0df94f90604087383b6ee79051e4f2bd48c8fc71
galt
  Fri Jul 22 15:31:07 2011 -0700
speeding up udc by not re-opening bitmap and sparseData files unnecessarilly; also combined udcCacheContains with fetchMissing so that the bitmap would not be getting read twice upon cahe-misses; tested with udcTest both interleave and fork.
diff --git src/lib/udc.c src/lib/udc.c
index 0e7b23e..15420fe 100644
--- src/lib/udc.c
+++ src/lib/udc.c
@@ -73,30 +73,31 @@
 
 struct udcFile
 /* A file handle for our caching system. */
     {
     struct udcFile *next;	/* Next in list. */
     char *url;			/* Name of file - includes protocol */
     char *protocol;		/* The URL up to the first colon.  http: etc. */
     struct udcProtocol *prot;	/* Protocol specific data and methods. */
     time_t updateTime;		/* Last modified timestamp. */
     bits64 size;		/* Size of file. */
     bits64 offset;		/* Current offset in file. */
     char *cacheDir;		/* Directory for cached file parts. */
     char *bitmapFileName;	/* Name of bitmap file. */
     char *sparseFileName;	/* Name of sparse data file. */
     int fdSparse;		/* File descriptor for sparse data file. */
+    struct udcBitmap *bits;     /* udcBitMap */
     bits64 startData;		/* Start of area in file we know to have data. */
     bits64 endData;		/* End of area in file we know to have data. */
     bits32 bitmapVersion;	/* Version of associated bitmap we were opened with. */
     struct connInfo connInfo;   /* Connection info for open net connection. */
     };
 
 struct udcBitmap
 /* The control structure including the bitmap of blocks that are cached. */
     {
     struct udcBitmap *next;	/* Next in list. */
     bits32 blockSize;		/* Number of bytes per block of file. */
     bits64 remoteUpdate;	/* Remote last update time. */
     bits64 fileSize;		/* File size */
     bits32 version;		/* Version - increments each time cache is stale. */
     bits64 localUpdate;		/* Time we last fetched new data into cache. */
@@ -589,42 +590,47 @@
     prot->fetchInfo = udcInfoViaTransparent;
     }
 else
     {
     errAbort("Unrecognized protocol %s in udcProtNew", upToColon);
     }
 return prot;
 }
 
 static void udcProtocolFree(struct udcProtocol **pProt)

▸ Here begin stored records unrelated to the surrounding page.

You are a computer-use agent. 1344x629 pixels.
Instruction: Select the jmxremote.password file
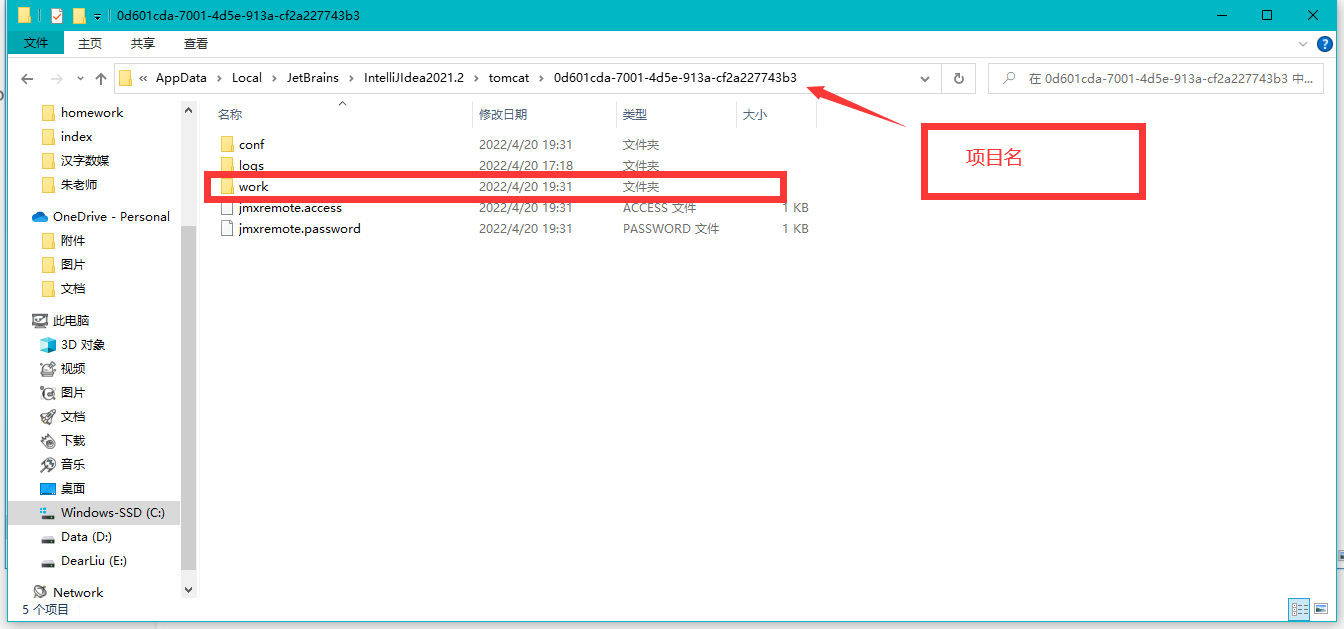(x=299, y=229)
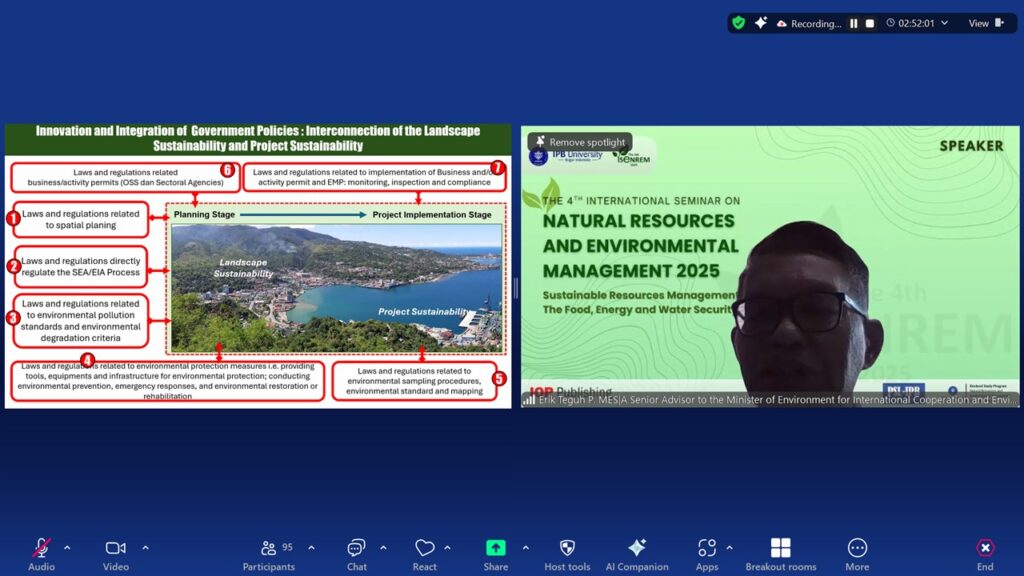This screenshot has height=576, width=1024.
Task: Open the Participants panel
Action: coord(268,548)
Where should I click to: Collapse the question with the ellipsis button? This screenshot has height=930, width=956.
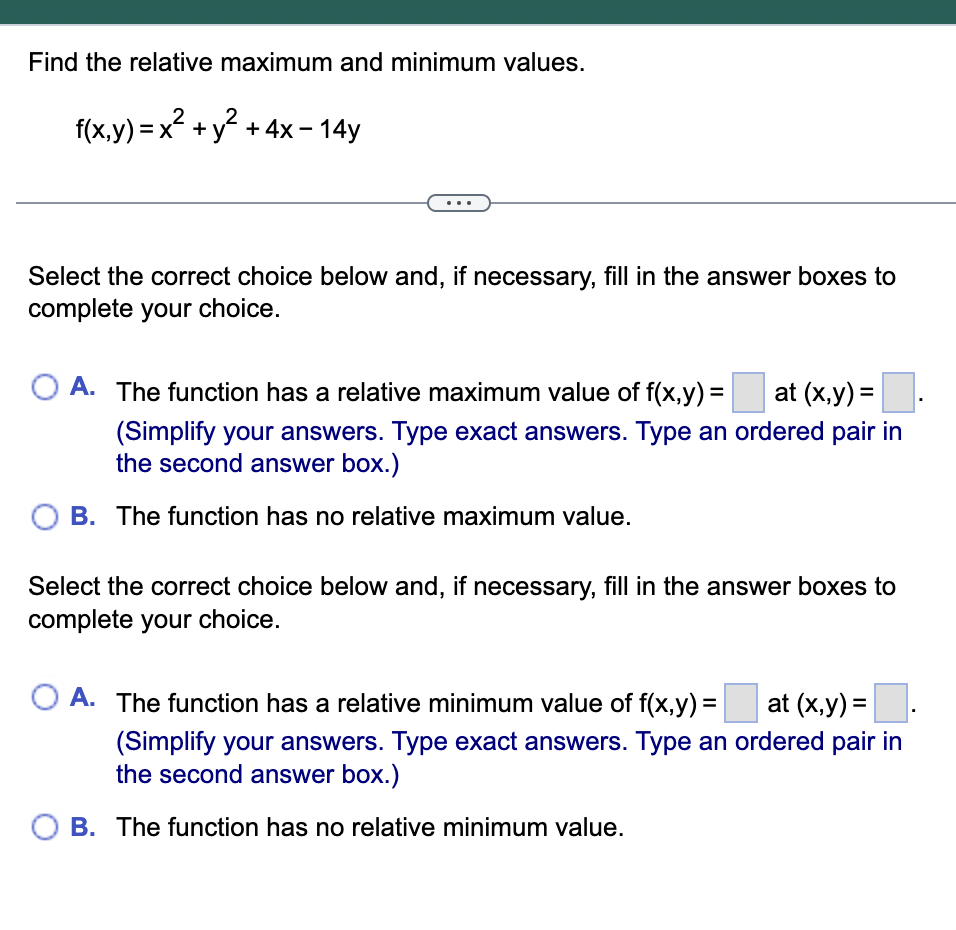click(x=459, y=202)
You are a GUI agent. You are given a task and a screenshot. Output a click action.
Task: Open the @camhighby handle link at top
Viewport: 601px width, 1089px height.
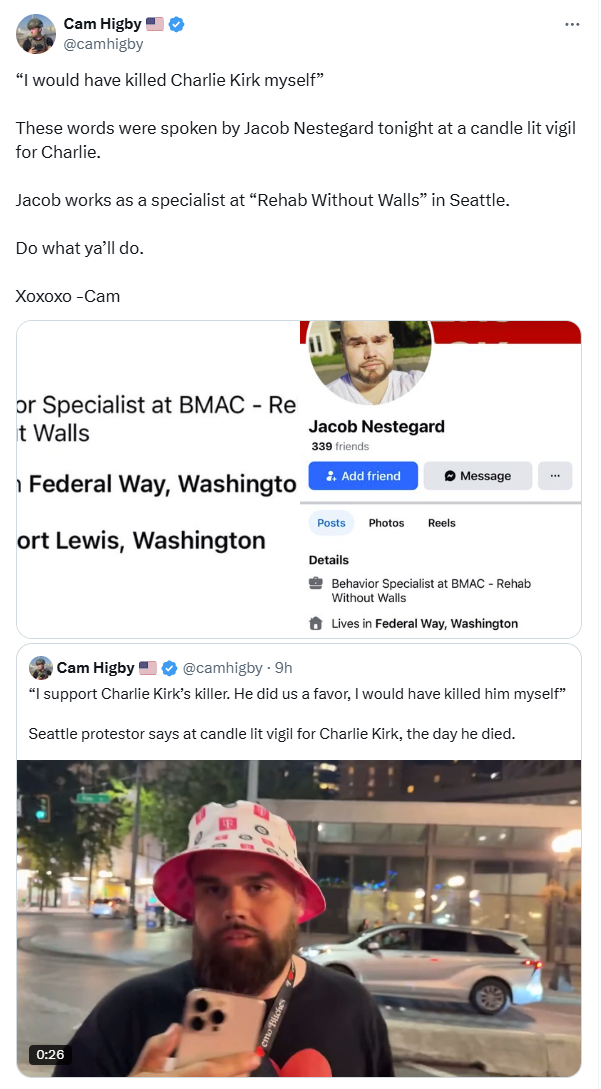pos(104,44)
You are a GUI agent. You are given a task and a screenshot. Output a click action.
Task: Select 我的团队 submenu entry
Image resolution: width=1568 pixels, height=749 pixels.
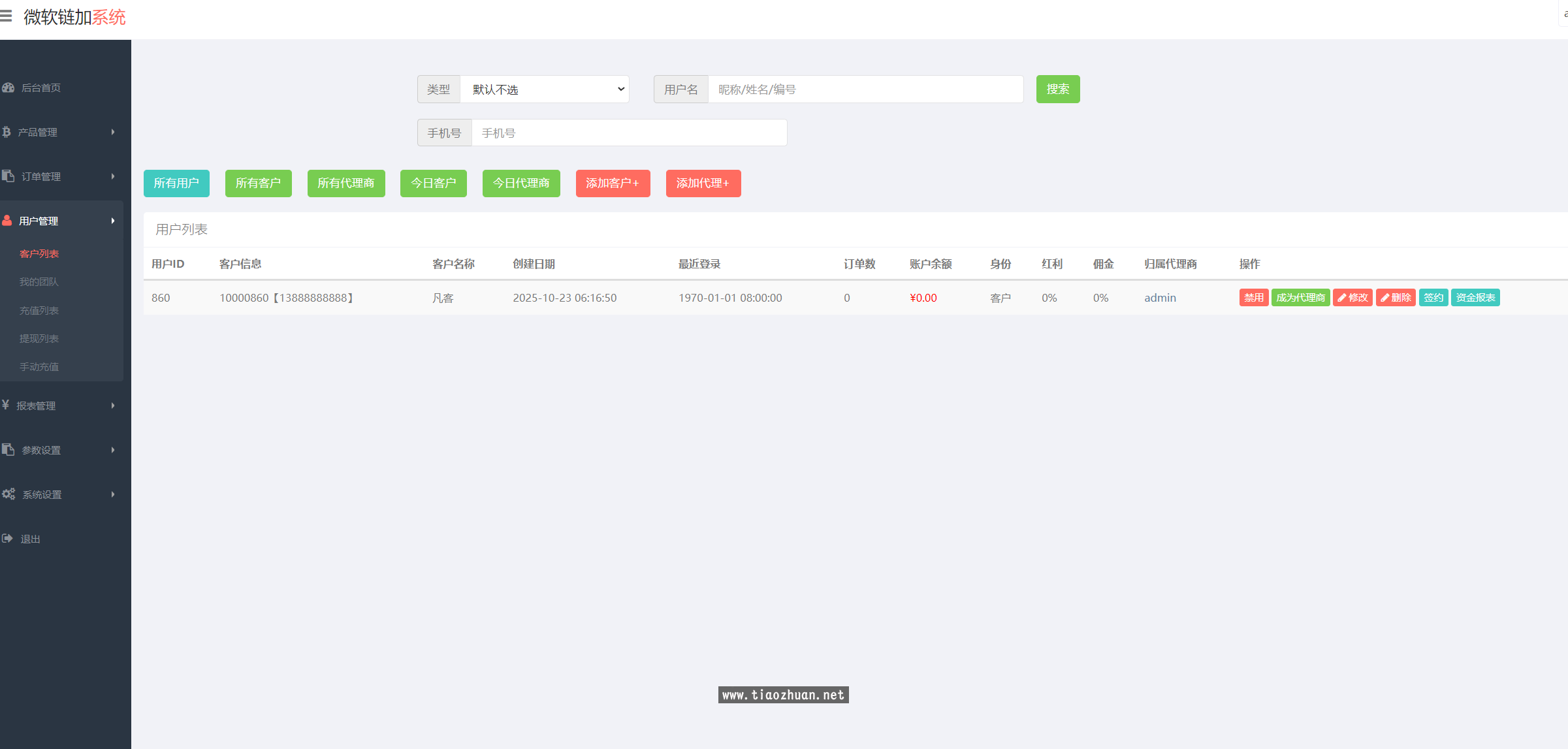tap(39, 281)
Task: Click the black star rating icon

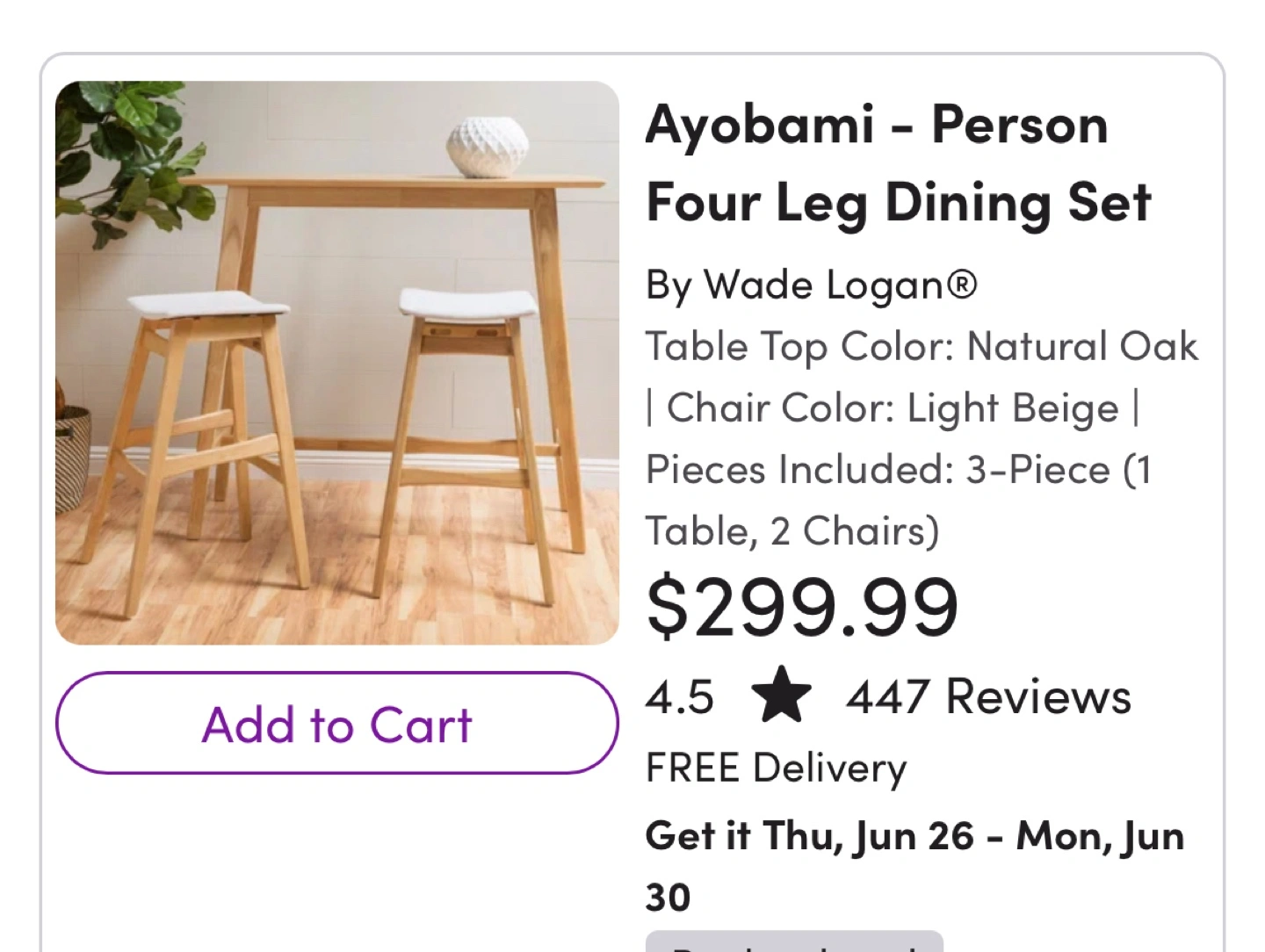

 /* Free up protocol resources. */
 {
 freez(pProt);
 }
 
-static void setInitialCachedDataBounds(struct udcFile *file)
+static void setInitialCachedDataBounds(struct udcFile *file, boolean useCacheInfo)
 /* Open up bitmap file and read a little bit of it to see if cache is stale,
  * and if not to see if the initial part is cached.  Sets the data members
  * startData, and endData.  If the case is stale it makes fresh empty
  * cacheDir/sparseData and cacheDir/bitmap files. */
 {
 bits32 version = 0;
 
 /* Get existing bitmap, and if it's stale clean up. */
 struct udcBitmap *bits = udcBitmapOpen(file->bitmapFileName);
 if (bits != NULL)
     {
+    if (useCacheInfo)
+	{
+	file->size = bits->fileSize;
+	file->updateTime = bits->remoteUpdate;
+	}
     version = bits->version;
     if (bits->remoteUpdate != file->updateTime || bits->fileSize != file->size ||
 	!fileExists(file->sparseFileName))
 	{
 	verbose(2, "removing stale version (%lld! = %lld or %lld! = %lld or %s doesn't exist), "
 		"new version %d\n",
 		bits->remoteUpdate, (long long)file->updateTime, bits->fileSize, file->size,
 		file->sparseFileName, version);
         udcBitmapClose(&bits);
 	remove(file->bitmapFileName);
 	remove(file->sparseFileName);
 	++version;
 	}
     }
 else
@@ -633,39 +639,42 @@
 /* If no bitmap, then create one, and also an empty sparse data file. */
 if (bits == NULL)
     {
     udcNewCreateBitmapAndSparse(file, file->updateTime, file->size, version);
     bits = udcBitmapOpen(file->bitmapFileName);
     if (bits == NULL)
         errAbort("Unable to open bitmap file %s", file->bitmapFileName);
     }
 
 file->bitmapVersion = bits->version;
 
 /* Read in a little bit from bitmap while we have it open to see if we have anything cached. */
 if (file->size > 0)
     {
     Bits b;
+    off_t wasAt = lseek(bits->fd, 0, SEEK_CUR);
     mustReadOneFd(bits->fd, b);
     int endBlock = (file->size + udcBlockSize - 1)/udcBlockSize;
     if (endBlock > 8)
         endBlock = 8;
     int initialCachedBlocks = bitFindClear(&b, 0, endBlock);
     file->endData = initialCachedBlocks * udcBlockSize;
+    mustLseek(bits->fd, wasAt, SEEK_SET);
     }
 
-udcBitmapClose(&bits);
+file->bits = bits;
+
 }
 
 static boolean qEscaped(char c)
 /* Returns TRUE if character needs to be escaped in q-encoding. */
 {
 if (isalnum(c))
     return c == 'Q';
 else
     return c != '_' && c != '-' && c != '/' && c != '.';
 }
 
 static char *qEncode(char *input)
 /* Do a simple encoding to convert input string into "normal" characters.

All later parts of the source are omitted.